A estimação da linha de pobreza depende do objetivo de obtenção de um indicador de pobreza relativa ou absoluta. O primeiro refere-se à posição da família ou indivíduo em relação ao conjunto da sociedade. Por exemplo, uma linha de pobreza relativa pode ser o valor que corresponda a um quarto da mediana da distribuição da renda per capita familiar de um dado país. As famílias ou os indivíduos com renda inferior àquele número seriam considerados pobres. Já a linha de pobreza absoluta equivale a um valor fixo, que independe de sua posição na distribuição de renda. A vantagem de medir a pobreza relativa é levar em conta aspectos distributivos que os indivíduos possam valorar e a desvantagem é que ela muda toda vez que a distribuição de renda muda e assim não se pode distinguir se uma variação na pobreza decorre da mudança do nível de renda das pessoas ou famílias ou da mudança do valor de referência.

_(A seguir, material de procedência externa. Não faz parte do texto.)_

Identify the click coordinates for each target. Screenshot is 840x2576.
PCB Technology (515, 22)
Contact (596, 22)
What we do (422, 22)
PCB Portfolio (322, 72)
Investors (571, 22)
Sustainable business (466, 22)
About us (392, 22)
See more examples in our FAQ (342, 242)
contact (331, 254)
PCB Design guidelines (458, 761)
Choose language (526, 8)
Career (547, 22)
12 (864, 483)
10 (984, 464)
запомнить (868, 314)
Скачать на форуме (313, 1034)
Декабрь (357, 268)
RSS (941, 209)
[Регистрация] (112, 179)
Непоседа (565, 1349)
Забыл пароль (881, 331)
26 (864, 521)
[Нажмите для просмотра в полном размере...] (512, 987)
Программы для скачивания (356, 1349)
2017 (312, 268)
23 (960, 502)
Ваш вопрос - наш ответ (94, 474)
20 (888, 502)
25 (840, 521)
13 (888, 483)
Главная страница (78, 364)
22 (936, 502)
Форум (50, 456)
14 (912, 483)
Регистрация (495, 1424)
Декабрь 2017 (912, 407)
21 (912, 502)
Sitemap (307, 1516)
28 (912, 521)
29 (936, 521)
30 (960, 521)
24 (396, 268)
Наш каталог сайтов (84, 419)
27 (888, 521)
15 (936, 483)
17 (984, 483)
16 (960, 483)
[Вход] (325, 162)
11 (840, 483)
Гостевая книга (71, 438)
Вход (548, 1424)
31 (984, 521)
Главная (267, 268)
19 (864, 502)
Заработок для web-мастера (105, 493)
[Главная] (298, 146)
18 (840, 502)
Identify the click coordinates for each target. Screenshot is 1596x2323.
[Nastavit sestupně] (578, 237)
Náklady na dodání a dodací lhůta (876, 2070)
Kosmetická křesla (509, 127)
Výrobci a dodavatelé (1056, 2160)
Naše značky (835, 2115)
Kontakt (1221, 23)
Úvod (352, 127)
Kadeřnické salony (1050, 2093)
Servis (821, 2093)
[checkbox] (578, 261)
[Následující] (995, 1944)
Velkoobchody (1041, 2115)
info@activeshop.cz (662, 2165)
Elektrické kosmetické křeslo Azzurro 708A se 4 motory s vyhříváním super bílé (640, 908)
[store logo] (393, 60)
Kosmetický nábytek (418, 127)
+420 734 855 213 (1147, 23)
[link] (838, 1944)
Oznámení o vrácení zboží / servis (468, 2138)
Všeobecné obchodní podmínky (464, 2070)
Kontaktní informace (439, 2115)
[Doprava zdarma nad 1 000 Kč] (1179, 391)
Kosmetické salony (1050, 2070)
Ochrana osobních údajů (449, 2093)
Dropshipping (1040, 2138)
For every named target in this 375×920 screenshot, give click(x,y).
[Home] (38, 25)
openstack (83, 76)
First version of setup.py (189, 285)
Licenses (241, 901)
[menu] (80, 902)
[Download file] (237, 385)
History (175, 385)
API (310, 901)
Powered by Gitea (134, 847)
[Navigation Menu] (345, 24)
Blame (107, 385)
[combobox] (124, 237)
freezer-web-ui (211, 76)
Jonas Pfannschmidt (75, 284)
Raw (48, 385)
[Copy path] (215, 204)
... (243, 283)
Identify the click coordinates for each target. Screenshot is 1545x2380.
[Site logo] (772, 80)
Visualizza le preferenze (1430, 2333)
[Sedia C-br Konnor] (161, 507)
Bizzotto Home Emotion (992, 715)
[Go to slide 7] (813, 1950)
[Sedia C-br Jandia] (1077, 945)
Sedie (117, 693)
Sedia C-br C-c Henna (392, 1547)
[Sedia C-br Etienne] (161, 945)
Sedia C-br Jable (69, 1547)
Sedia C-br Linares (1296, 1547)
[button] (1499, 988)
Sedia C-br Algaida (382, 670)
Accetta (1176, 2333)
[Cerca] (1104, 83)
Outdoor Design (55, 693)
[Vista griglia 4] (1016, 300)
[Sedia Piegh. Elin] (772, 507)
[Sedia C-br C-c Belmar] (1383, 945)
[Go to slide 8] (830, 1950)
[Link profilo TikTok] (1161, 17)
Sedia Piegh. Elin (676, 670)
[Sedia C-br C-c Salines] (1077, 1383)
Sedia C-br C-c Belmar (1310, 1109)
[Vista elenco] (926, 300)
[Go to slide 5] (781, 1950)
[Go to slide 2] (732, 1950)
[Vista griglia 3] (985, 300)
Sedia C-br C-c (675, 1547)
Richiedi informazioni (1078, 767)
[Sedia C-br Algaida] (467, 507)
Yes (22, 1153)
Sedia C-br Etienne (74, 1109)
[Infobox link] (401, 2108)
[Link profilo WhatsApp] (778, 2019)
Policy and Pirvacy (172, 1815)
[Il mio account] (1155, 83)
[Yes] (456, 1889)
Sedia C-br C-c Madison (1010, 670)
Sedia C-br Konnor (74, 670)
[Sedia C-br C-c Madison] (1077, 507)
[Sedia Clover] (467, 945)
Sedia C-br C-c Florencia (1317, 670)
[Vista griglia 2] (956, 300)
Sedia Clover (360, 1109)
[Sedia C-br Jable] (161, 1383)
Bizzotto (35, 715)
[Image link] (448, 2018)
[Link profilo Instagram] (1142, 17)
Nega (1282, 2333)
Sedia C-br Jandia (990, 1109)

Em compensação, a vantagem de medir a pobreza de forma absoluta é exatamente poder comparar de forma clara níveis de pobreza ao longo do tempo, e entre regiões ou grupos sociais. Neste caso, são necessárias estimativas a partir do valor de cestas de bens de consumo. Apura-se a linha de pobreza em duas partes; de um lado se estabelece o valor da cesta de consumo de bens alimentares e de outro, o valor da de bens não-alimentares. A composição da cesta alimentar deve garantir que certas exigências nutricionais sejam satisfeitas em termos de ingestão calórica e protéica. A seleção dos bens que compõem esta cesta é feita a partir da estrutura de consumo observada naquelas famílias nas quais a renda é suficiente para atender às necessidades nutricionais. Com base no preço desses bens, estabelece-se o valor mínimo da cesta. No caso do Brasil, em 2004, o IBGE divulgou a Pesquisa de Orçamentos Familiares – POF 2002-2003, a qual pela primeira vez teve cobertura nacional. Antes, os estudos faziam uso das POFs de 1987-88 e 1996, cuja abrangência restringia-se às regiões metropolitanas e permitia conhecer a estrutura de consumo familiar dessas localidades. Com base nos preços pesquisados pelo IBGE, constrói-se o valor da cesta de bens alimentares, que pode variar entre as regiões por incluir diferentes bens ou diferentes preços. O valor mínimo da cesta alimentar é então denominado linha de indigência.

O valor da cesta de bens não-alimentares envolve maior arbitrariedade, porque é difícil ter um critério claro de escolha dos bens que a compõem. Uma opção comum na literatura especializada é o uso do coeficiente de Engel (RAVALLION, 1994), que estabelece uma relação entre o consumo alimentar e o consumo total das famílias. Na prática, ele é obtido da seguinte maneira:

- observam-se os gastos com alimentos e consumo total das famílias;

- dada a linha de indigência, encontram-se as famílias com gastos em consumo total igual ao valor da linha de indigência;

- calcula-se a relação entre os gastos alimentares e os gastos totais dessas famílias.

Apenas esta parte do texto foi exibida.